*** Opening DATA SUPPLIED ***

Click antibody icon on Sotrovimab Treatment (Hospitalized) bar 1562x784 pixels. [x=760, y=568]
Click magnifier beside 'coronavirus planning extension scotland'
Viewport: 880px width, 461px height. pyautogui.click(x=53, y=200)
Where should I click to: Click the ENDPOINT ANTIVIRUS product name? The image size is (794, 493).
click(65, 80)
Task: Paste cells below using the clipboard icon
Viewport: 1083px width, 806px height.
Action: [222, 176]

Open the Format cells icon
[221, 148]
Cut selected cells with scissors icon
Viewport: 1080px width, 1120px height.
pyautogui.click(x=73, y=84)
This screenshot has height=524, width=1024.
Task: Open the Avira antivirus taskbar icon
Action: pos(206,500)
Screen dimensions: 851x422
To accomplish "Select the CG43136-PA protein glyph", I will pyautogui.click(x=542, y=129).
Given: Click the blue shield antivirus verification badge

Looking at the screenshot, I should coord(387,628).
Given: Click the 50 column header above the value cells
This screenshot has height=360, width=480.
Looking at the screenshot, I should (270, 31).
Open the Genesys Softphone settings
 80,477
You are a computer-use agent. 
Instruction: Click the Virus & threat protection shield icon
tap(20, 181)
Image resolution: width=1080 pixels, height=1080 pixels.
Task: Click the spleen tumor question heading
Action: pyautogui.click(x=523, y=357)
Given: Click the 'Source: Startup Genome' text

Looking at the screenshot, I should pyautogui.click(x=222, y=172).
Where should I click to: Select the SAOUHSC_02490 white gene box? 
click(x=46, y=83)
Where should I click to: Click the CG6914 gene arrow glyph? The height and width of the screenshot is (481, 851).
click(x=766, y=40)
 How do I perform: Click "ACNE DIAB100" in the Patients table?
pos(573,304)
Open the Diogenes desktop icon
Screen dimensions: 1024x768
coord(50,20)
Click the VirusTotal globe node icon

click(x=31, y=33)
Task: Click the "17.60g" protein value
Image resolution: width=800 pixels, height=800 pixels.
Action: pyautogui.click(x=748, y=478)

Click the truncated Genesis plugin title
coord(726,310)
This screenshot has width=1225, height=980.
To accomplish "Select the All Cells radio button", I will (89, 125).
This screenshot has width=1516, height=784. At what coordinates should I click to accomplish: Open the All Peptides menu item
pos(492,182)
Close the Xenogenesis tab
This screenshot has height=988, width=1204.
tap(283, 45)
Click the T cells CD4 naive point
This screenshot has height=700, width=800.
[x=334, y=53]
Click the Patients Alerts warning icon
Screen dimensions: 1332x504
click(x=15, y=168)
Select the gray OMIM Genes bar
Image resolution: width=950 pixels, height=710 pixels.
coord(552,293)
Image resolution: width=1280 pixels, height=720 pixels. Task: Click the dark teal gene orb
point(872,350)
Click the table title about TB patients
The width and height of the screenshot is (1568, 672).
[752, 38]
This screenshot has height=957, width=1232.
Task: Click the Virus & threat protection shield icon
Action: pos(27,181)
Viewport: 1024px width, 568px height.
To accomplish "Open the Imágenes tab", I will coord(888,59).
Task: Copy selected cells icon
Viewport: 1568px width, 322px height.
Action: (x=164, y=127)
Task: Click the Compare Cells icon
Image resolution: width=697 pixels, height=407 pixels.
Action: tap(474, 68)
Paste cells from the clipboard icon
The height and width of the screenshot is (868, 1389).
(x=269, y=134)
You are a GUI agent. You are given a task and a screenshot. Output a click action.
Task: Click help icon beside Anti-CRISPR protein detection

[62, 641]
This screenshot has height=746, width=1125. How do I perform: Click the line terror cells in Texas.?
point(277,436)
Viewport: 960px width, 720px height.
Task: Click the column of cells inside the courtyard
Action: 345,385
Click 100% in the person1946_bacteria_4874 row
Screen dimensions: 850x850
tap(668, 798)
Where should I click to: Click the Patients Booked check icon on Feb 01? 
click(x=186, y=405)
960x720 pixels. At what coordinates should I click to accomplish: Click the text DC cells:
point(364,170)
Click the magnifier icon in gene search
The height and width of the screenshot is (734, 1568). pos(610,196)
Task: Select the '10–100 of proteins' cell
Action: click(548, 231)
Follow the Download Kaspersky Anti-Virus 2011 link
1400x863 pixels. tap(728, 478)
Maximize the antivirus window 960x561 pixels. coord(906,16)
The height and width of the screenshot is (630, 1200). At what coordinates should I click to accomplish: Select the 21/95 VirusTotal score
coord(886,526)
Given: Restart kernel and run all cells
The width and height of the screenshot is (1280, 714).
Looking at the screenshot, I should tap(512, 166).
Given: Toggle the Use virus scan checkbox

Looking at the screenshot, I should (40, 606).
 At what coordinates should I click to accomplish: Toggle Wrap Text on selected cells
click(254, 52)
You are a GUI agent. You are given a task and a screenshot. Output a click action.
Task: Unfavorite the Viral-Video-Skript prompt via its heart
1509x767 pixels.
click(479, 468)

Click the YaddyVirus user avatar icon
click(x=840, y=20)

*** Closing DATA SUPPLIED ***

Output the entries above exactly, please, with nothing dropped.

Click antibody icon on Sotrovimab Treatment (Hospitalized) bar 1562x784 pixels. [x=760, y=568]
Click magnifier beside 'coronavirus planning extension scotland'
Viewport: 880px width, 461px height. pyautogui.click(x=53, y=200)
Where should I click to: Click the ENDPOINT ANTIVIRUS product name? The image size is (794, 493).
click(65, 80)
Task: Paste cells below using the clipboard icon
Viewport: 1083px width, 806px height.
Action: [222, 176]

Open the Format cells icon
[221, 148]
Cut selected cells with scissors icon
Viewport: 1080px width, 1120px height.
pyautogui.click(x=73, y=84)
This screenshot has height=524, width=1024.
Task: Open the Avira antivirus taskbar icon
Action: pos(206,500)
Screen dimensions: 851x422
To accomplish "Select the CG43136-PA protein glyph", I will pyautogui.click(x=542, y=129).
Given: Click the blue shield antivirus verification badge

Looking at the screenshot, I should coord(387,628).
Given: Click the 50 column header above the value cells
This screenshot has height=360, width=480.
Looking at the screenshot, I should (270, 31).
Open the Genesys Softphone settings
 80,477
You are a computer-use agent. 
Instruction: Click the Virus & threat protection shield icon
tap(20, 181)
Image resolution: width=1080 pixels, height=1080 pixels.
Task: Click the spleen tumor question heading
Action: pyautogui.click(x=523, y=357)
Given: Click the 'Source: Startup Genome' text

Looking at the screenshot, I should pyautogui.click(x=222, y=172).
Where should I click to: Select the SAOUHSC_02490 white gene box? 
click(x=46, y=83)
Where should I click to: Click the CG6914 gene arrow glyph? The height and width of the screenshot is (481, 851).
click(x=766, y=40)
 How do I perform: Click "ACNE DIAB100" in the Patients table?
pos(573,304)
Open the Diogenes desktop icon
Screen dimensions: 1024x768
coord(50,20)
Click the VirusTotal globe node icon

click(x=31, y=33)
Task: Click the "17.60g" protein value
Image resolution: width=800 pixels, height=800 pixels.
Action: pyautogui.click(x=748, y=478)

Click the truncated Genesis plugin title
coord(726,310)
This screenshot has width=1225, height=980.
To accomplish "Select the All Cells radio button", I will (89, 125).
This screenshot has width=1516, height=784. At what coordinates should I click to accomplish: Open the All Peptides menu item
pos(492,182)
Close the Xenogenesis tab
This screenshot has height=988, width=1204.
tap(283, 45)
Click the T cells CD4 naive point
This screenshot has height=700, width=800.
[x=334, y=53]
Click the Patients Alerts warning icon
Screen dimensions: 1332x504
click(x=15, y=168)
Select the gray OMIM Genes bar
Image resolution: width=950 pixels, height=710 pixels.
coord(552,293)
Image resolution: width=1280 pixels, height=720 pixels. Task: Click the dark teal gene orb
point(872,350)
Click the table title about TB patients
The width and height of the screenshot is (1568, 672).
[752, 38]
This screenshot has height=957, width=1232.
Task: Click the Virus & threat protection shield icon
Action: pos(27,181)
Viewport: 1024px width, 568px height.
To accomplish "Open the Imágenes tab", I will coord(888,59).
Task: Copy selected cells icon
Viewport: 1568px width, 322px height.
Action: (x=164, y=127)
Task: Click the Compare Cells icon
Image resolution: width=697 pixels, height=407 pixels.
Action: tap(474, 68)
Paste cells from the clipboard icon
The height and width of the screenshot is (868, 1389).
(x=269, y=134)
You are a GUI agent. You are given a task and a screenshot. Output a click action.
Task: Click help icon beside Anti-CRISPR protein detection

[62, 641]
This screenshot has height=746, width=1125. How do I perform: Click the line terror cells in Texas.?
point(277,436)
Viewport: 960px width, 720px height.
Task: Click the column of cells inside the courtyard
Action: 345,385
Click 100% in the person1946_bacteria_4874 row
Screen dimensions: 850x850
tap(668, 798)
Where should I click to: Click the Patients Booked check icon on Feb 01? 
click(x=186, y=405)
960x720 pixels. At what coordinates should I click to accomplish: Click the text DC cells:
point(364,170)
Click the magnifier icon in gene search
The height and width of the screenshot is (734, 1568). pos(610,196)
Task: Select the '10–100 of proteins' cell
Action: click(548, 231)
Follow the Download Kaspersky Anti-Virus 2011 link
1400x863 pixels. tap(728, 478)
Maximize the antivirus window 960x561 pixels. coord(906,16)
The height and width of the screenshot is (630, 1200). At what coordinates should I click to accomplish: Select the 21/95 VirusTotal score
coord(886,526)
Given: Restart kernel and run all cells
The width and height of the screenshot is (1280, 714).
Looking at the screenshot, I should tap(512, 166).
Given: Toggle the Use virus scan checkbox

Looking at the screenshot, I should (40, 606).
 At what coordinates should I click to accomplish: Toggle Wrap Text on selected cells
click(254, 52)
You are a GUI agent. You are given a task and a screenshot. Output a click action.
Task: Unfavorite the Viral-Video-Skript prompt via its heart
1509x767 pixels.
click(479, 468)

Click the YaddyVirus user avatar icon
click(x=840, y=20)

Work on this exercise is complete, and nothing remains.